Thursday, March 15, 2012

My response to this video on Land Training & Fitness

I like the use of functional training tools like objects and things in your surroundings and your own body weight to create an effective workout. I use weight training to gain overall strength during the off-season and taper off to lighter weight training and switch to more circuit training bases exercises that emphasize agility, speed and coordination drills during the regular season. I look at imbalances early on in the pre-season and perform a Functional Movement Screen to determine if its a stability or a mobility issue that is causing the imbalance and from their I focus on adding corrective exercises to address them.

Supplied records:
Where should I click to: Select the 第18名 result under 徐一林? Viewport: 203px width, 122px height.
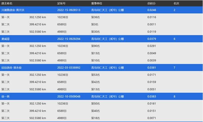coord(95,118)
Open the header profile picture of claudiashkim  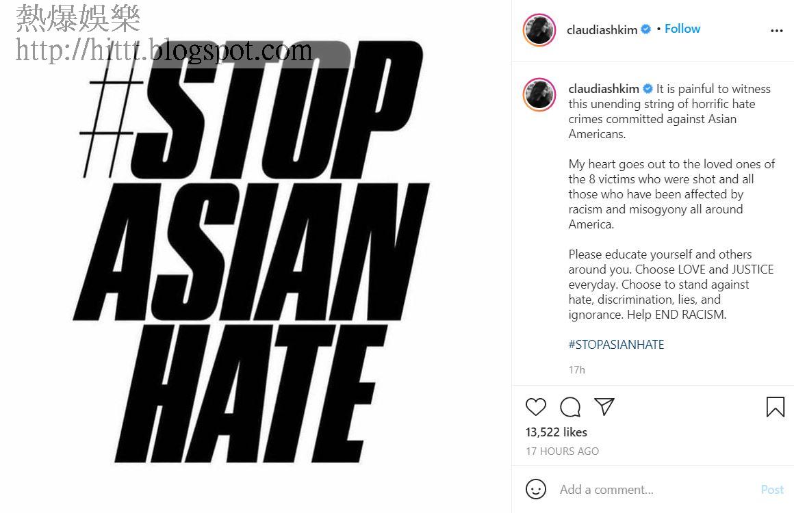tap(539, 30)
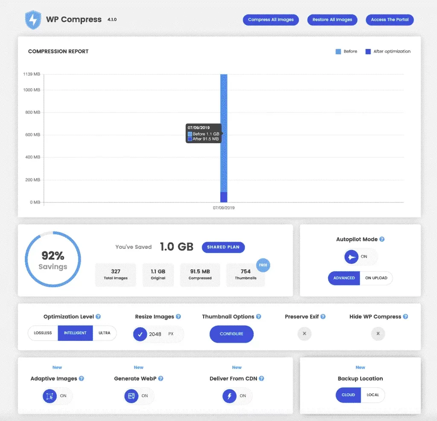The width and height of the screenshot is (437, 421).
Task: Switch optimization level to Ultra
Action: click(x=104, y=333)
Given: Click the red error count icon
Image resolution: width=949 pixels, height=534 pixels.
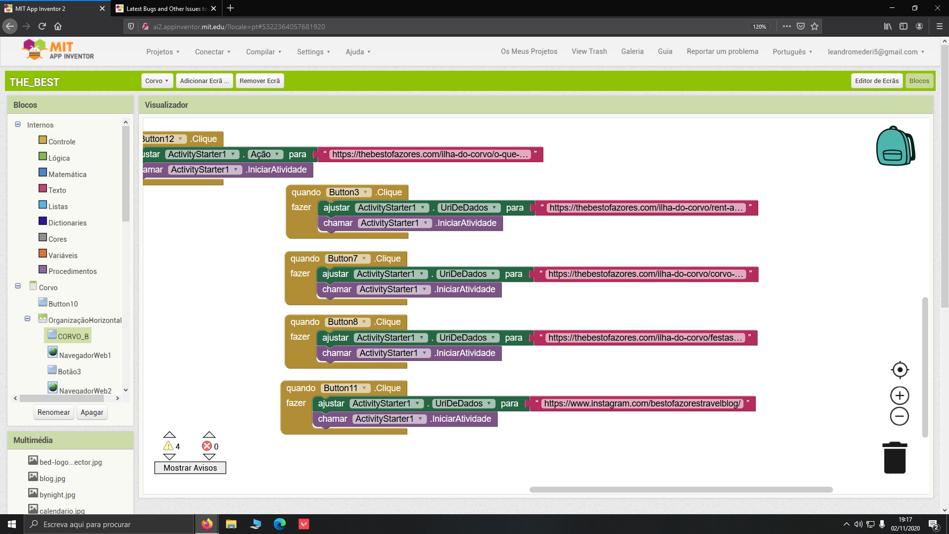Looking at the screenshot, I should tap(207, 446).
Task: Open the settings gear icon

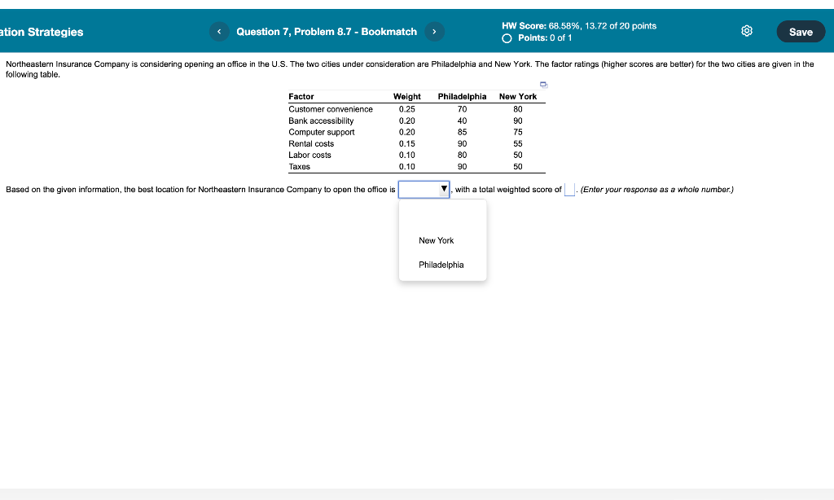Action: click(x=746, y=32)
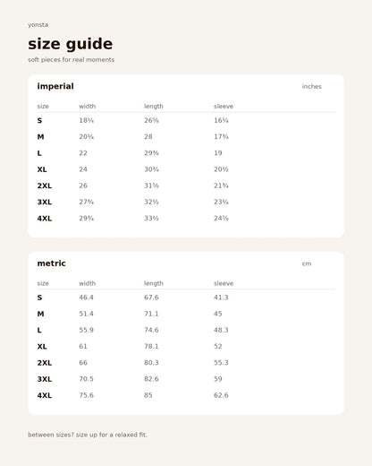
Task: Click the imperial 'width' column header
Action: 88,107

Objectives:
1. In the post on land training, what screen does the writer perform early in the pre-season?
2. Print the stretch of the post on land training from "My response to" through "to address them.".
Rely only on the post on land training, not on the data.

Expected responses:
1. A Functional Movement Screen.

2.
My response to this video on Land Training & Fitness

I like the use of functional training tools like objects and things in your surroundings and your own body weight to create an effective workout. I use weight training to gain overall strength during the off-season and taper off to lighter weight training and switch to more circuit training bases exercises that emphasize agility, speed and coordination drills during the regular season. I look at imbalances early on in the pre-season and perform a Functional Movement Screen to determine if its a stability or a mobility issue that is causing the imbalance and from their I focus on adding corrective exercises to address them.